INSTRUCTIONS FOR THE TASK → Copy every line that contains the string "agent" from the entries below.

━━━━

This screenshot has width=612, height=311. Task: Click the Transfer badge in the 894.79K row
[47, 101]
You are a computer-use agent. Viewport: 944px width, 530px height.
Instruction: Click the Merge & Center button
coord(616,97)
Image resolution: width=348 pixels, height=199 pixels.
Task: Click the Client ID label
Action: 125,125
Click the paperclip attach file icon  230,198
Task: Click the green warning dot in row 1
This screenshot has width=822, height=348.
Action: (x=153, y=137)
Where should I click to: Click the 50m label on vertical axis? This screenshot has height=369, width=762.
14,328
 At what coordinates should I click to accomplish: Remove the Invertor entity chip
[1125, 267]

━━━━

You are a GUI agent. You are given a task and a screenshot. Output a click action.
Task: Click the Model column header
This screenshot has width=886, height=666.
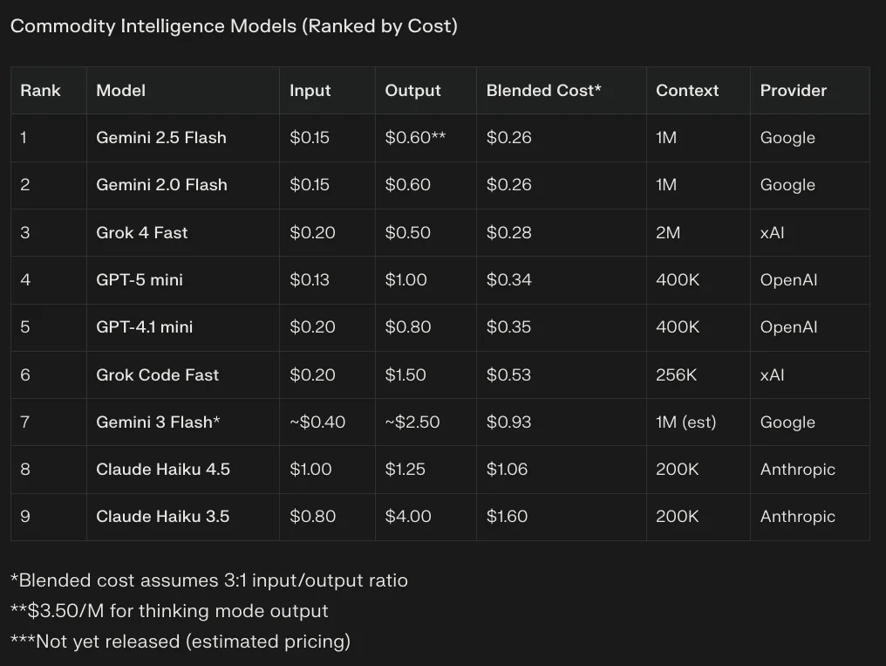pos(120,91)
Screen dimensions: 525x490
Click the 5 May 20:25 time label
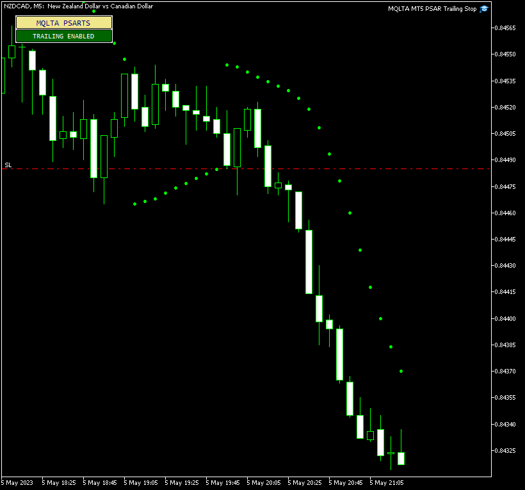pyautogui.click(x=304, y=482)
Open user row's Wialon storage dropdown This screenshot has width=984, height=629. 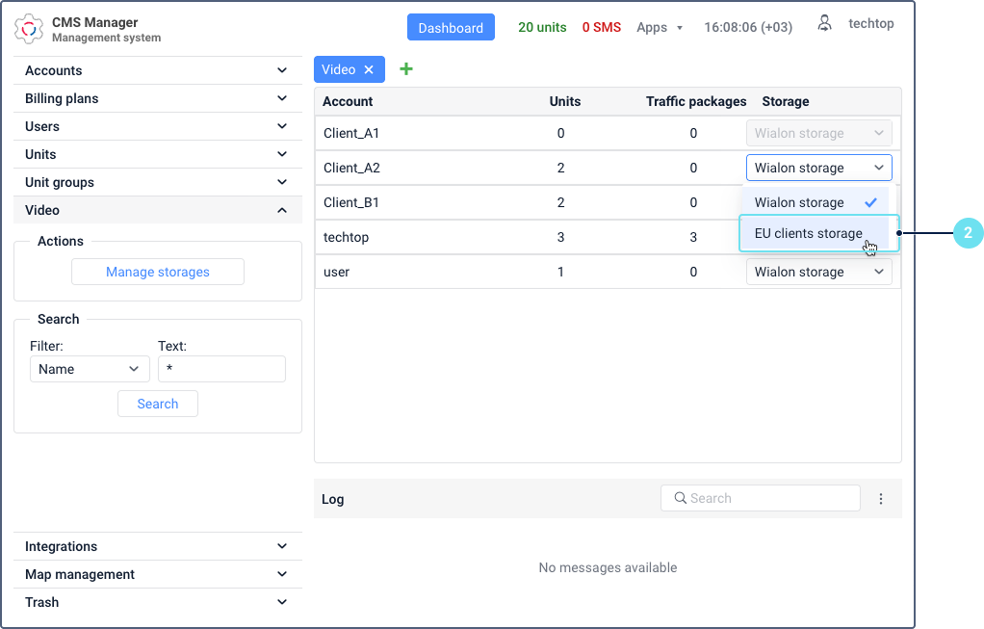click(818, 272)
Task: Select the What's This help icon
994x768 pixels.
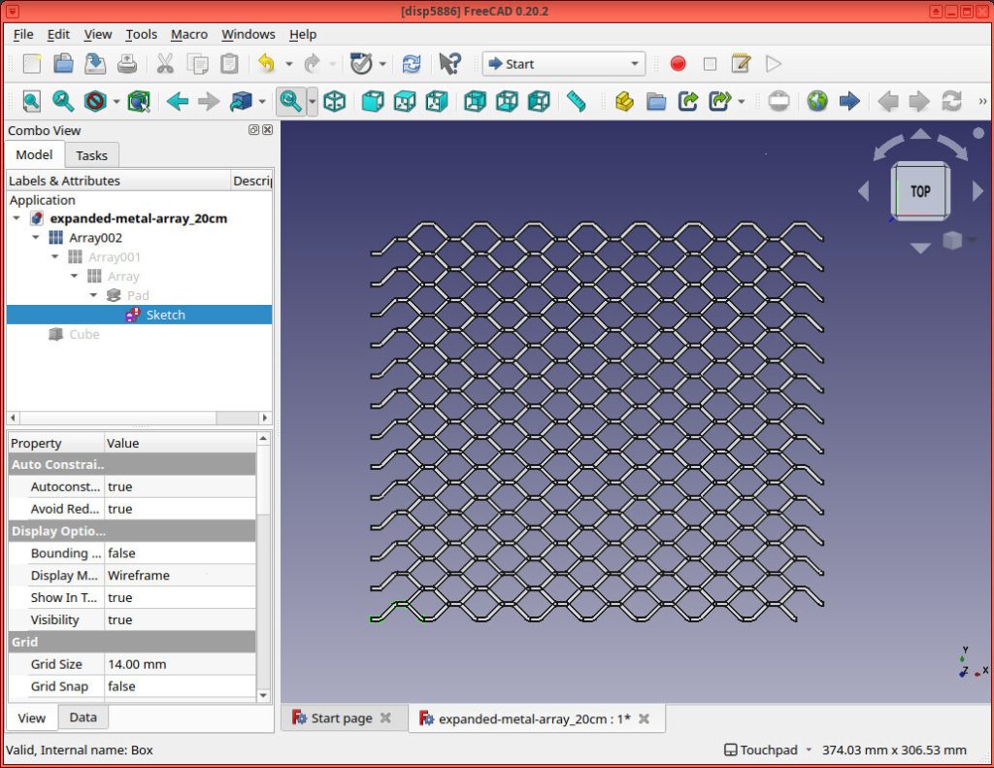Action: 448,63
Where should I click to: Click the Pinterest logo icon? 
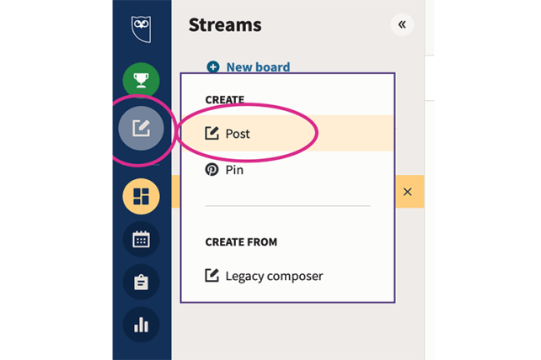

━━━━

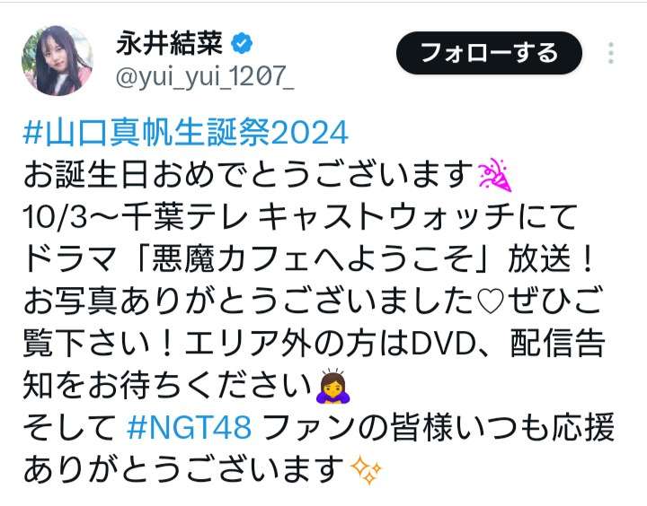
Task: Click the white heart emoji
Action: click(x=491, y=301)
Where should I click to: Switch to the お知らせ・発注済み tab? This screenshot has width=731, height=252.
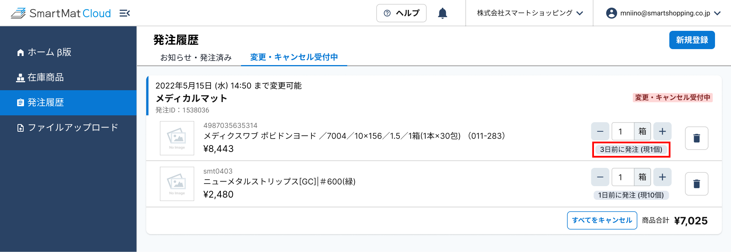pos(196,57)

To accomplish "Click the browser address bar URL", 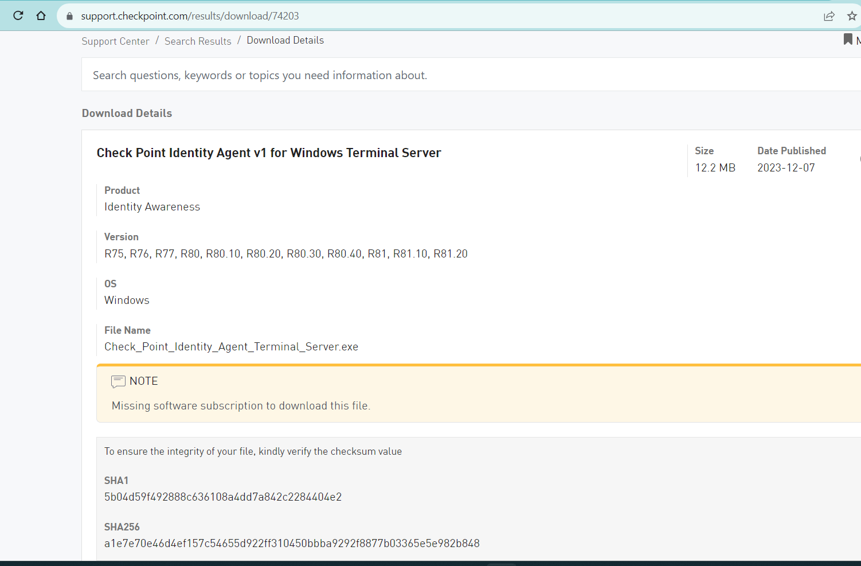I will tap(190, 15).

━━━━

RESULT FOR THIS EXERCISE →
You are a computer-use agent. Viewport: 944px width, 530px height.
You are a GUI agent. You are given a task and a screenshot. Output a click action.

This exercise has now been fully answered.